Make Big Tech pay metaphysically

Canadian news industry groups are seeking antitrust action against Meta Platforms for blocking news on Facebook and Instagram in response to a law requiring social media companies to share advertising revenue for news articles. The law is yet to be enforced and the fine Meta faces, if found guilty of abusing its dominant position, will not make up for the loss in revenue publishers face due to the blackout. Canadian advertisers are patriotically withholding advertising to Facebook and Instagram. All of this is headed nowhere, with consumers of news left holding the can. Meta should have been paying for using news content, not turn the news spigot off on its platforms.

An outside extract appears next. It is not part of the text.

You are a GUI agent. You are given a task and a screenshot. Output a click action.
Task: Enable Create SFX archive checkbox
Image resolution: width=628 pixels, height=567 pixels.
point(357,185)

The way to go about making the internet a fairer place for content creators is to tackle concentration among platforms. Competitive intensity in social media would ensure a better distribution of ad revenue all along the value chain. Google and Facebook corner most of online ad revenue because of the network effect. By limiting network size, lawmakers will have a better shot at restoring the balance between publishers and distributors. A network of smaller networks could match the reach of current social media giants, and the money would spread further afield. The challenge for lawmakers is to interconnect proprietary networks so that producer and consumer can both be platform-agnostic. Social media platforms may see the logic of open networks if the alternative is restriction on size.

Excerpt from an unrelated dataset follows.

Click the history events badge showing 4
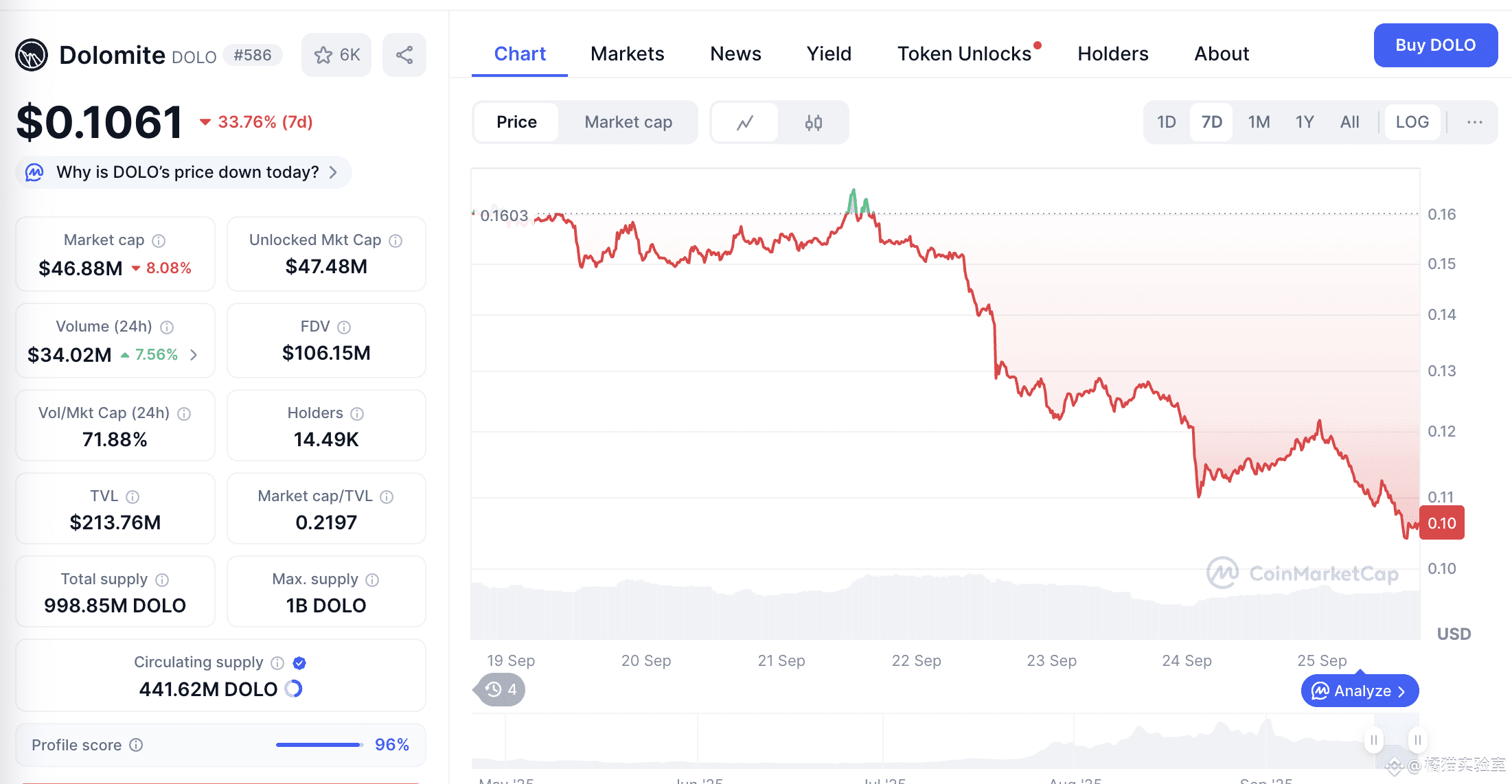Viewport: 1512px width, 784px height. pos(501,689)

Platforms fragment all the time with innovation that alters consumer behaviour. YouTube and Instagram are struggling to monetise the short video format popularised by TikTok. Tech giants are also facing class-action copyright infringement suits over deploying AI on user-generated content. As the tech frontier moves outward, data owners will demand a bigger slice of the pie for machine learning. New battles will be fought between content creators and companies controlling AI on how to carve up the productivity gains. Here, too, the solution will reside in competitive markets rather than in overzealous regulation.